Since building and testing a drone is expensive, we will use Microsoft AirSim. In short, AirSim is a tool created by Microsoft for developing autonomous vehicles. It is built on the Unreal Engine and has premade environments with moving actors. Furthermore, it comes with both a Python and a C++ API which allows users to programmatically control the drone.

To create the dataset, AirSim’s cinematography mode was used in combination with the Python API to teleport the camera around and take 672×672 pixel images. The camera was teleported to face the desired object, with some random offset, distance, and angle. The Python script is set to generate a fixed number of images of each specified actor. For example, given a list of deer, the script will randomly select a deer and teleport the camera such that the camera is looking at the deer at a random distance, angle, and offset (such that the deer is not center frame). An example image is shown below. To diversify the dataset, there are some images included that do not contain any actors of interest. The script accomplishes this by taking a picture of a miscellaneous object in the environment with a random chance that is set by the user. In the actual script, this is a 30% chance. This procedure is repeated for multiple environments to generate data for the following seven classes: deer, car, bench, pedestrian, truck, bus, and ambulance.

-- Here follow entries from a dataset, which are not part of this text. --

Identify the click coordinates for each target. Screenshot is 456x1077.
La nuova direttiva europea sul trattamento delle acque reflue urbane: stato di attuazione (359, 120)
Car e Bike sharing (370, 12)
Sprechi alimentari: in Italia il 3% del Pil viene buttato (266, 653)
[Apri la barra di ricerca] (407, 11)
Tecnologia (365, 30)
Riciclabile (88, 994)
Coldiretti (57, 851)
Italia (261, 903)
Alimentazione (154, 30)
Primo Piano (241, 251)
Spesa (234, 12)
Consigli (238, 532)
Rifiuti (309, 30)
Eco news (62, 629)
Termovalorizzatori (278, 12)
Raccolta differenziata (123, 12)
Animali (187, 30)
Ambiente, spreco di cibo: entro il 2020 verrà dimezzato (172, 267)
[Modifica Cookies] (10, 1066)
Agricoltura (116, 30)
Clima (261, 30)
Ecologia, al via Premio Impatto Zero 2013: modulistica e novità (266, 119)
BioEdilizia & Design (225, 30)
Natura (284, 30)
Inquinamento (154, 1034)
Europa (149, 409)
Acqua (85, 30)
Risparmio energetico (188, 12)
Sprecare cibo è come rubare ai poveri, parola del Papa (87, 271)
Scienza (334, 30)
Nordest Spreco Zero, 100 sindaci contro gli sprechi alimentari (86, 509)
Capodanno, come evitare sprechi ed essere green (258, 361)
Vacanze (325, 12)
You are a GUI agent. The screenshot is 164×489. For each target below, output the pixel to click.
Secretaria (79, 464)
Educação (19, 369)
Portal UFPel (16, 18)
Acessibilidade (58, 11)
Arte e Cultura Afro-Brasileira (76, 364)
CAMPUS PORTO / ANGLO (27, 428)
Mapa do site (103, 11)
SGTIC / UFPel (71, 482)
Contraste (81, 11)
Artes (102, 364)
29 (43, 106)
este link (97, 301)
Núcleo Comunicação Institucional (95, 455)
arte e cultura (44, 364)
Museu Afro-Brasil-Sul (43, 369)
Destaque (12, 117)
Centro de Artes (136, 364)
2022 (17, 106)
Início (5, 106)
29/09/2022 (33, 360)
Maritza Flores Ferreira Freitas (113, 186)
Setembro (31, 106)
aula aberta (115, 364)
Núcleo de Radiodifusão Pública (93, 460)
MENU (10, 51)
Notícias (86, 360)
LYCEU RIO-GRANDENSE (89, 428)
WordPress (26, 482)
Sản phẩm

Example Image from dataset

LabelImg

Once the images have been generated, LabelImg [2] was used to generate the annotation files according to the YOLO format. A screenshot showing the labeling process is shown below.

Example of LabelImg annotation process. Source: https://github.com/tzutalin/labelImg

This YOLO format is used to train both YOLO models (YOLOv4 and YOLOv4-tiny). The YOLO format consists of a plain text file for every image where each line contains the following numbers:

Class_id x_center y_center width height

The values x_center, y_center, width, and height are normalized to 1.0 according to the height and width of the image.

The MobileNet repository used to train was not compatible with the YOLO format, so the data must be converted to either the VOC or the OpenImages format. The OpenImages format was chosen, which consists of one comma separated file that contains every annotation. Each line of the csv is as follows:

Image_id x_min y_min x_max y_max class_name

The values x_min, y_min, x_max, and y_max are normalized to 1.0 similarly to the YOLO format. The Image_id field is simply the image file name excluding the file extension.